- What you should do: Lines with the word "tree" in them must be copied from the records below.

- Material for the task:

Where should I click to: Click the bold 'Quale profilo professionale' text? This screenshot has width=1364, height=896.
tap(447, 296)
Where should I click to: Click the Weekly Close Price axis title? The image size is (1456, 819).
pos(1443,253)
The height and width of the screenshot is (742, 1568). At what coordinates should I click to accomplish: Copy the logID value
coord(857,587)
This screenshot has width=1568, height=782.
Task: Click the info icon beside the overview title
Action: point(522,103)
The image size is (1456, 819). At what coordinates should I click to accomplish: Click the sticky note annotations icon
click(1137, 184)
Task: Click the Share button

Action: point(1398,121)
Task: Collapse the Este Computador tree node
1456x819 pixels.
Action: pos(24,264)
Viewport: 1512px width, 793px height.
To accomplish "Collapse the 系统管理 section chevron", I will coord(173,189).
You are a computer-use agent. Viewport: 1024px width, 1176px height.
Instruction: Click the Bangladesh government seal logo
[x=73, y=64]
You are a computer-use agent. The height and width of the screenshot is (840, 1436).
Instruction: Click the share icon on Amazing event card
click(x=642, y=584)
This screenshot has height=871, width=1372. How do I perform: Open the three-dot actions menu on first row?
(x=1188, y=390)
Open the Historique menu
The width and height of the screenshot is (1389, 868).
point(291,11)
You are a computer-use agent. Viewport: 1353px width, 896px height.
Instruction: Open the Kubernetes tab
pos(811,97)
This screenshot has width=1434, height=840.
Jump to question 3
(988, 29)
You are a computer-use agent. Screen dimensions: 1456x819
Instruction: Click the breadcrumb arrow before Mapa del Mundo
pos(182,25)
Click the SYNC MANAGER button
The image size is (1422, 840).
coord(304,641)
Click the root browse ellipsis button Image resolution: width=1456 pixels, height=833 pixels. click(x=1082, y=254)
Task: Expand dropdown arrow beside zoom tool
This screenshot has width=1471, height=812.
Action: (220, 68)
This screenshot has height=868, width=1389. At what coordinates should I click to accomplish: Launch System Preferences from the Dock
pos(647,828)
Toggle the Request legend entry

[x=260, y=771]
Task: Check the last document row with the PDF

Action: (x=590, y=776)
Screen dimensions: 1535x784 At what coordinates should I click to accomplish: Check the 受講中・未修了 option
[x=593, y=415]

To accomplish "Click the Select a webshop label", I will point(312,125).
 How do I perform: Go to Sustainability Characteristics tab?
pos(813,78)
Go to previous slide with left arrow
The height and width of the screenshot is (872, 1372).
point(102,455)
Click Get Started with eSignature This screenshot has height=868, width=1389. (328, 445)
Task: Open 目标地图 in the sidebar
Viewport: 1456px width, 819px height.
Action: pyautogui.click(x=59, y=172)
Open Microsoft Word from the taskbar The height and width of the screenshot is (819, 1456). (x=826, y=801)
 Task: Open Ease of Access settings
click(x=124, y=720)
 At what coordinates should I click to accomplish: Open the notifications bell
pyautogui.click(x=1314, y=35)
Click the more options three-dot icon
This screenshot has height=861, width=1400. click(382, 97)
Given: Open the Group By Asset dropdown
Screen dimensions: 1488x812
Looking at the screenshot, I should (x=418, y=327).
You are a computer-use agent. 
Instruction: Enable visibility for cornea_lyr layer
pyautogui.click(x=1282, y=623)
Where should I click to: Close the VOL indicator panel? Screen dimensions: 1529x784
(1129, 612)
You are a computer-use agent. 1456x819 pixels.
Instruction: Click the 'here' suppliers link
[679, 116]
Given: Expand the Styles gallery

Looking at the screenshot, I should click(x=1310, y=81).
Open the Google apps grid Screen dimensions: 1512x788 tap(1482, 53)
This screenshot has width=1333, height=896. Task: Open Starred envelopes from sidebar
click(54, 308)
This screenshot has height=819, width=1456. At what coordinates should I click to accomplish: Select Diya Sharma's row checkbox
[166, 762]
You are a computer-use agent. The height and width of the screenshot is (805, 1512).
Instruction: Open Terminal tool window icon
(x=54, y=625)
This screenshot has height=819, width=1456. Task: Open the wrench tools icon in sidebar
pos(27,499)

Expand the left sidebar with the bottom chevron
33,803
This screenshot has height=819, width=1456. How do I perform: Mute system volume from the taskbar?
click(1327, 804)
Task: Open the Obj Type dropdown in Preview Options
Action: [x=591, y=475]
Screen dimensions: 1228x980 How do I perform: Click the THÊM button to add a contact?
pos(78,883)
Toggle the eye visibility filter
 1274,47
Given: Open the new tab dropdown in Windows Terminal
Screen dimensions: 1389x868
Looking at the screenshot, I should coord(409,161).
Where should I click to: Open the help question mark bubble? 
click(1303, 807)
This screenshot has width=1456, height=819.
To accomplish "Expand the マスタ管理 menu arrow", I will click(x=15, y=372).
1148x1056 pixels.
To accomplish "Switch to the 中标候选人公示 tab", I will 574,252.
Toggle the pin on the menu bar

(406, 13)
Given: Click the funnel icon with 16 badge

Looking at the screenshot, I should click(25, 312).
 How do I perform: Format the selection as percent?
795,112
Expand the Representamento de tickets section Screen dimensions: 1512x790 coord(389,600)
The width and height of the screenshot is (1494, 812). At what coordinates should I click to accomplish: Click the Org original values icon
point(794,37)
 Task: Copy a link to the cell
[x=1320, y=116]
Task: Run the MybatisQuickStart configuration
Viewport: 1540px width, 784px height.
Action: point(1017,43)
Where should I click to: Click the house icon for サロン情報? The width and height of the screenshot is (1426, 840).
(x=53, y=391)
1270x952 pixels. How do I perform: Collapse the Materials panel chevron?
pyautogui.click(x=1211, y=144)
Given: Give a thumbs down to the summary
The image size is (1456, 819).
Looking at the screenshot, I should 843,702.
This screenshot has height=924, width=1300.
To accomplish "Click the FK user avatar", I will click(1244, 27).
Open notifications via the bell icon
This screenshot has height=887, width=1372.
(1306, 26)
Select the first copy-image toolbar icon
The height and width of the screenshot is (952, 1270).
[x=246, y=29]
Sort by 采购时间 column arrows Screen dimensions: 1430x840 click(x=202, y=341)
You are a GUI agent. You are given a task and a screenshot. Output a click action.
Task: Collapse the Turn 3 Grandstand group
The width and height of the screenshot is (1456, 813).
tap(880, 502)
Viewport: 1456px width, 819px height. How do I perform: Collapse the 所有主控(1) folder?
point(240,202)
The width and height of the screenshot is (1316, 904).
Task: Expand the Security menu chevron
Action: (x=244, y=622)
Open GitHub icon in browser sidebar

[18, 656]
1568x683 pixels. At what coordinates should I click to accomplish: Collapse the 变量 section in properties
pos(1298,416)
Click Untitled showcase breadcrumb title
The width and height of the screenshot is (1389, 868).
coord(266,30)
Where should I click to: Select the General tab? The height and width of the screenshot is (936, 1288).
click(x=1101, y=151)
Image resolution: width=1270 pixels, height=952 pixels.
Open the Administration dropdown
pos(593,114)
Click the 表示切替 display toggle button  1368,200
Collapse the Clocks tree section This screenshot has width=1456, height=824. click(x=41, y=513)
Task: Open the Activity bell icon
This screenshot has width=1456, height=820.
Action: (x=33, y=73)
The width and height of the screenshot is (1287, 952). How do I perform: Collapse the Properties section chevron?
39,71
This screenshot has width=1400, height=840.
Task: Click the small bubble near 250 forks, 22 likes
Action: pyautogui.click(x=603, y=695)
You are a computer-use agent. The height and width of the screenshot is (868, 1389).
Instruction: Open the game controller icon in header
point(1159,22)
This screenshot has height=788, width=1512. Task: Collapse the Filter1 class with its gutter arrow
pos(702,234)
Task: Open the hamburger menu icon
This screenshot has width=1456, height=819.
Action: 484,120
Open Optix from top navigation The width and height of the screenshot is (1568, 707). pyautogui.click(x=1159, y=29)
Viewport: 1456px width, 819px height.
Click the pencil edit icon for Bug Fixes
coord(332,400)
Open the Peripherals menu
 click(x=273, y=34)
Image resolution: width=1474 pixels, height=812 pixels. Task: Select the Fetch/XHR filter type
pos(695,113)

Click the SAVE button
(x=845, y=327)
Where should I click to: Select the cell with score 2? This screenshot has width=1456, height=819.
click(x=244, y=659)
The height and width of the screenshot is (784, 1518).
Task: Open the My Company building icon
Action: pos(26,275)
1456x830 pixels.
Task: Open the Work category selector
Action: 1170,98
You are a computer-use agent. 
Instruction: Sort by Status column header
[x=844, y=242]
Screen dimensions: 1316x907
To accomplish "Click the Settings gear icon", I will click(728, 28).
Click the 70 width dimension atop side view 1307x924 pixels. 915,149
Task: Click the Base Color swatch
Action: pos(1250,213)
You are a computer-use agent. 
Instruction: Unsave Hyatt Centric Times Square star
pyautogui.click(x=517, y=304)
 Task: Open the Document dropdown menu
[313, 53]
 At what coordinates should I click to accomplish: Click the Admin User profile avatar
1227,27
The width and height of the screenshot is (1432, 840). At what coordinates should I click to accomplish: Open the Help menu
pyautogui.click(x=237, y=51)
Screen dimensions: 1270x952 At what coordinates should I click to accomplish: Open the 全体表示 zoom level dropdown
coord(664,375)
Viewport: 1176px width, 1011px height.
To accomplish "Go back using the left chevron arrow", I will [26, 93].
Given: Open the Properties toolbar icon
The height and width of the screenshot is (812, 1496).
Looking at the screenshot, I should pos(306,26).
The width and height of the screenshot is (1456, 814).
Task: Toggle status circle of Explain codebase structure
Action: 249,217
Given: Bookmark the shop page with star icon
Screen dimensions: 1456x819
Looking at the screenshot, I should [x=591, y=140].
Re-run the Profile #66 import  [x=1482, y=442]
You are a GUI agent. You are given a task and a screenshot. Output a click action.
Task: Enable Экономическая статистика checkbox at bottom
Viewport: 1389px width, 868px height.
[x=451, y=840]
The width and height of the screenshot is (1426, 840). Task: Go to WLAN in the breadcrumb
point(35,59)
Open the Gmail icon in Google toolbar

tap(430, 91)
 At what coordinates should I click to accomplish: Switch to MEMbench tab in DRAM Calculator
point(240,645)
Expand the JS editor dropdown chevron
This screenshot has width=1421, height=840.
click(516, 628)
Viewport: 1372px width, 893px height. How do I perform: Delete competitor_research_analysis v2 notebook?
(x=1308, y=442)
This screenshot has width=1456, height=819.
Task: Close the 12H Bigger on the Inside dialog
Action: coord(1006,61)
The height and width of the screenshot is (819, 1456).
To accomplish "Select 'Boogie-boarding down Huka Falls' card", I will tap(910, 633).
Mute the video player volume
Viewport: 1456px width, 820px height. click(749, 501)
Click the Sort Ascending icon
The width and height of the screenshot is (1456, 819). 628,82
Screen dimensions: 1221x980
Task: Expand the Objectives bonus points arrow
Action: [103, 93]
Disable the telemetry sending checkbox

- Finished exercise:
Task: Collapse the Este Computador tree node
Collapse the Clocks tree section This screenshot has width=1456, height=824. click(x=41, y=513)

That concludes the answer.